Christmas this year is a bit puzzling for me.  I've got a messy, messy extended family and navigating the holidays is always challenging.  I think this year, I'm going to go to the big family Christmas party, and then see my mother on Christmas Eve with the kids before going out for Chinese food with our friends.  Then on Christmas Day, I think I'm just going to stay home.  I'm going to make a big turkey dinner, I've invited over some friends for dinner and I'm really kind of looking forward to it.  It'll make the holidays easier for my mother too - but it'll also be nice to host my own Christmas dinner.   I'm still on the fence though, because not going down to my mother's house kind of freaks me out, so I might head down there that night.  I don't know if I'm ready to be all the way grown up - I still kind of want to go to my mom's house for Christmas. 

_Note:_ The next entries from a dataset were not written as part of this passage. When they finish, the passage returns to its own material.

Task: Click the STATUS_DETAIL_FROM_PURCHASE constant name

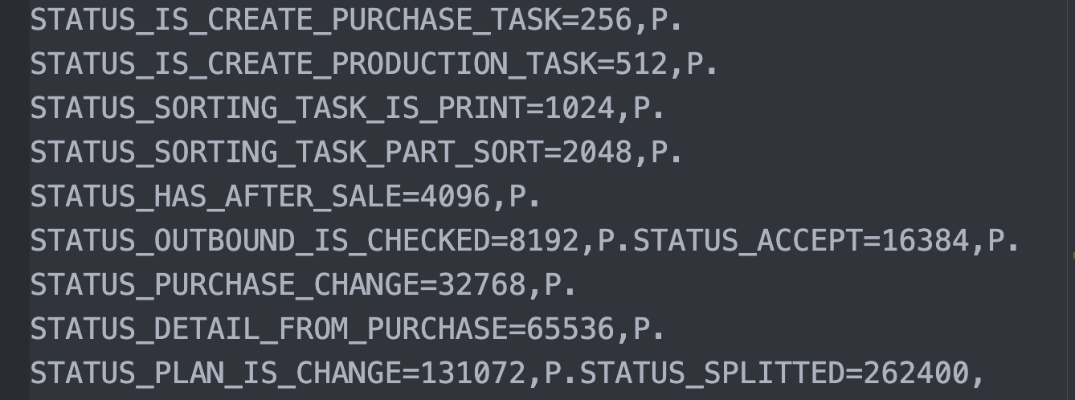Action: [x=269, y=329]
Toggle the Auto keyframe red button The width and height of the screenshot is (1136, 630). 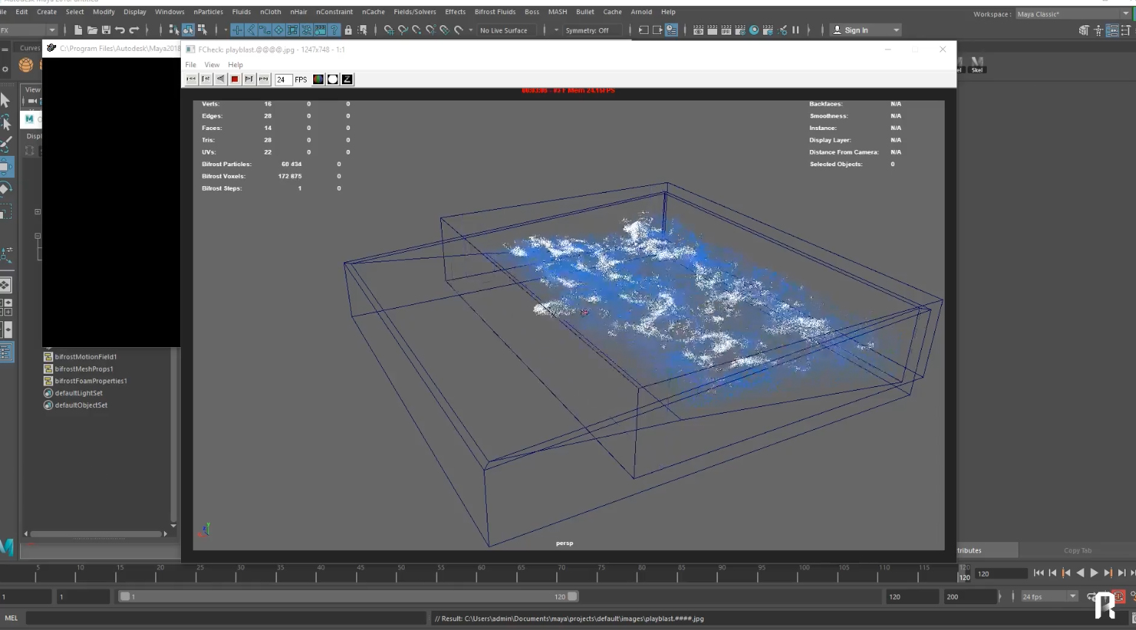point(1119,596)
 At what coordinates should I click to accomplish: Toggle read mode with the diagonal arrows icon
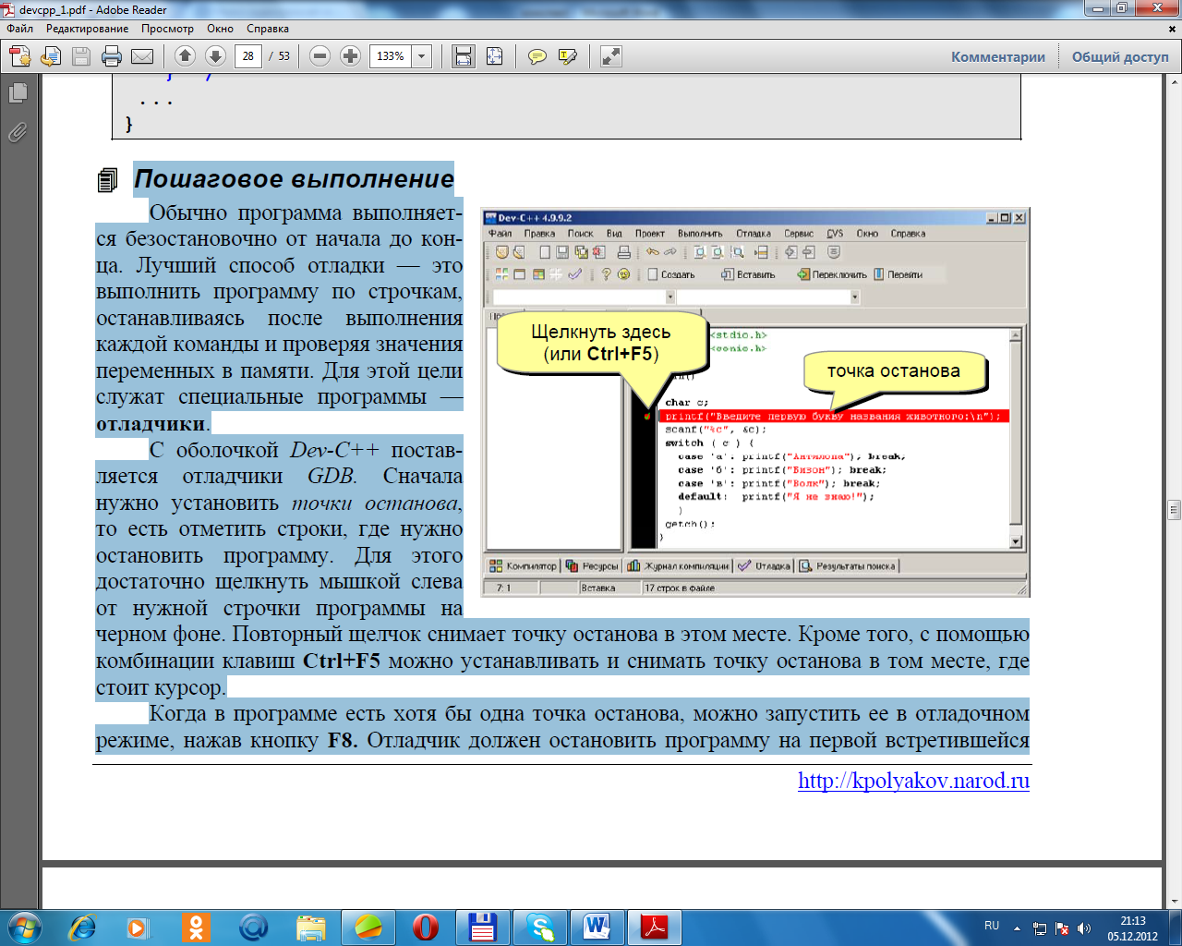610,56
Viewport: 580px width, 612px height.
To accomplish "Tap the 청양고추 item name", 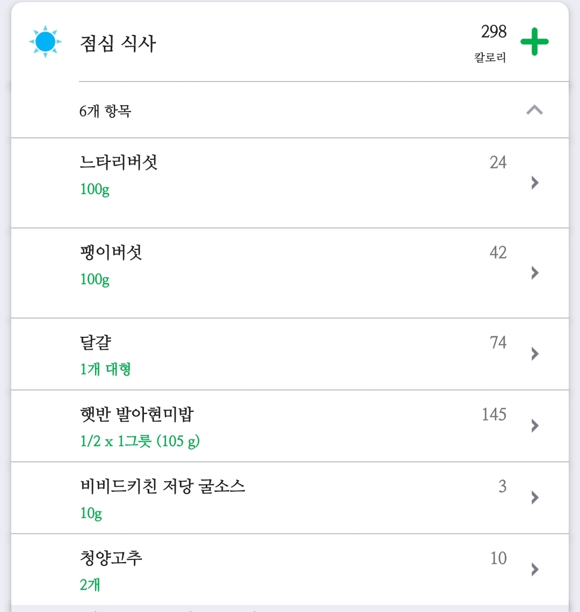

In other news... Julianna is sitting up, and according to my friend Sara, almost sort of crawled today.  In keeping with tradition, I didn't see it :-(.  She's getting so big so fast.  She's outgrown EVERYTHING.  She's in 12-18 month clothes now, and I'm still surprised by it.  We got Sam a big tool set last night, and he's spent most of the day building imaginary spaceships with it.  Jess got the camera she's been begging for - and she's so happy about it.  I'm just hoping she doesn't drop it and break it the first week.